Oh dear: Political Correctness alert! The Los Angeles County Council has, according to Canutseon, requested the removal of several potentially offensive technological terms. Among them are the adjectives 'master'/'slave' (used in conjunction), to signal the mode of accessing an IDE device affixed to a computer. If this is true, it is indeed a feat of mind-boggling ignominiousness, and highlights the inability of the Californian government to address more pressing matters.
This is reminiscent of some of the more extreme aspersions of the late 80s, when radical feminism was at its height. Finding a discriminatory cultural narrative in a term which denotes the command response priorities of internal electronic devices is a twisted deconstruction of grand proportions - one that is far more telling than the terms themselves.
Perhaps more worrying is this call by the Chicago Centre of Gender Studies to abolish the 'arbitrary' separation of public toilets into male and female segments, which it claims discriminates against trans-gendered persons. No doubt unisex toilets would generate just as many complaints (though perhaps of a slightly different nature).

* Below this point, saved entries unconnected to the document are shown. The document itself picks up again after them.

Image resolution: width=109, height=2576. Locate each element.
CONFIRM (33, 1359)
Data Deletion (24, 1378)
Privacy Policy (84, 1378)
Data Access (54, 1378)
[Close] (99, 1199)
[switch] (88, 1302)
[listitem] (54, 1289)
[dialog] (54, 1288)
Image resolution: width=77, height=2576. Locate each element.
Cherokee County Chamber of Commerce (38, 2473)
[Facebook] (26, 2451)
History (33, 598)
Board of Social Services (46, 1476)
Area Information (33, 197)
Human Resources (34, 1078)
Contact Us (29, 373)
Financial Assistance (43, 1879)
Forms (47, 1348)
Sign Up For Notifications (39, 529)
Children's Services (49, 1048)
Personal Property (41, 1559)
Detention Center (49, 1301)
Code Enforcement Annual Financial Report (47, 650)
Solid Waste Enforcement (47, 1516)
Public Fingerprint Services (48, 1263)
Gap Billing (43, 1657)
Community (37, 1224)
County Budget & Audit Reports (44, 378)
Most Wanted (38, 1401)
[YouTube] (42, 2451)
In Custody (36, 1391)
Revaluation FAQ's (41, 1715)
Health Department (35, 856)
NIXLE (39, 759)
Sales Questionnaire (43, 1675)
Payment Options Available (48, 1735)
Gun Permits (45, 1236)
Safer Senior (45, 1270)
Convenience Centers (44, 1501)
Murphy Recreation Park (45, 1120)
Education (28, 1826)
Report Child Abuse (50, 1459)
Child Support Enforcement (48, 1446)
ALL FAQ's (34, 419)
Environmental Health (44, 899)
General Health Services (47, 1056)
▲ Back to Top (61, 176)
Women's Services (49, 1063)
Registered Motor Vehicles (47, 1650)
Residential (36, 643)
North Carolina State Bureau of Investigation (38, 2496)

At any rate, they seem to be forgetting other racially contingent terms, none of which seem to raise any eyebrows. After all, how else could one describe male or female audio leads? "The one with the pointy bits and the one with the receptacles?" (arguably more offensive). I've yet to meet someone - male, female, or otherwise - who fails to see the analogy.
What seems to be forgotten in all this is that the formation of a great deal of seemingly politically incorrect terminology is purely pragmatic, and has no political subtext. In this way, many computer terms are simply a result of continual abbreviation and optimisation. Depoliticising these commands would almost invariably make them longer, placing an onerous burden upon computer users to type ever-increasing wads of text - all to placate a bunch of oversensitive, overblown egos.
For example, one would hardly propose altering the Unix manual command from "man" to "person." Equally ridiculous it would be to claim that the term "daemon" (a memory resident system process) perpetuates the hegemony of Judeo-Christian norms. Perhaps sillier still, "rich text files" could be more transparently denoted as "exploitive capitalist texts."
But why stop there! The popular C programming language function, abort(), must now be called choice()! The command line keyword "kill" should be (more affectionately) termed "euthanise." Internet Explorer's "history" feature must renounce its implicit patriarchal values and be replaced by "herstory." Blacklists? Exclusion lists! Floppy drive? Tensile challenged. Where does the madness end? (Post more examples in the comments section.)
My analysis? This attempt to subvert such accepted, relatively neutral, and foundational words as master and slave is the result of its initiator's own slave consciousness. Bounded by guilt and perceiving themselves as indebtted to others, the Politically Correct individual seeks, above all else, validation and acceptance. To this end, he (notice your reaction) adopts language guaranteed not to be offensive to anyone (well, except those of us who dislike overt gypping). The individual restricted by norms of political correctness is, ironically, submissive to them - a linguistic slave. Such persons need, basically, to overcome their own, limited conception of themselves and others. Doubleplusgood.